Dr. Harris: [2:44] Then you get it again in the upper left with the edge of the Japanese screen.
Dr. Steven Zucker: [2:46] That’s right, although in the opposite direction. There is a kind of interest in the two-dimensionality, which is a reference again to Eastern art. That comes across also in the flattening of the face and the ways in which the jacket is so dark that you lose all spatial definition there.
Dr. Harris: [3:06] There’s very little modeling in the face, there’s little modeling in the clothing. There is a real flatness. In fact, the space itself is very, very shallow, so everything is very close to us. There’s a kind of irony there because, despite its closeness, I feel no closer to Zola.
Dr. Steven Zucker: [3:24] All of that paint remains paint, all of that paint is almost like a Velázquez.
Dr. Harris: [3:27] Yeah, look at the chair.
Dr. Steven Zucker: [3:31] If you look at the books as well, if you look at the inkwell, if you look at the feather, the quill that comes out, the tools of Zola’s trade.
Dr. Harris: [3:36] There’s very much a focus on reminding us that this is paint on canvas and refusing in a way to do the things that paint is supposed to do. I do get a feeling of this image of a modern literary man, a portrait of a man in his age in Paris at the end of the 1860s.
Dr.

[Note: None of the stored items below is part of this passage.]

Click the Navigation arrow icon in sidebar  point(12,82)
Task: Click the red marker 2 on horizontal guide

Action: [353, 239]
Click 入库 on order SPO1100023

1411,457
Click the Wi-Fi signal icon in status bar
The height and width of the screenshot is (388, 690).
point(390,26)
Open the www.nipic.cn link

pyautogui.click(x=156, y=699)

Steven Zucker: [4:05] In a sense, the lack of focus on Zola — and it’s such a curious thing to say because this is a portrait of Zola — but the lack of focus on Zola, in a sense he is leveled with the things that he finds important, the things that influence him, the things that make up his art.
[4:16] This very modern notion of Paris being a place where the world can come together, where the influence of the East Asian, where the visual, the literary, where all of those things mix and that art is born.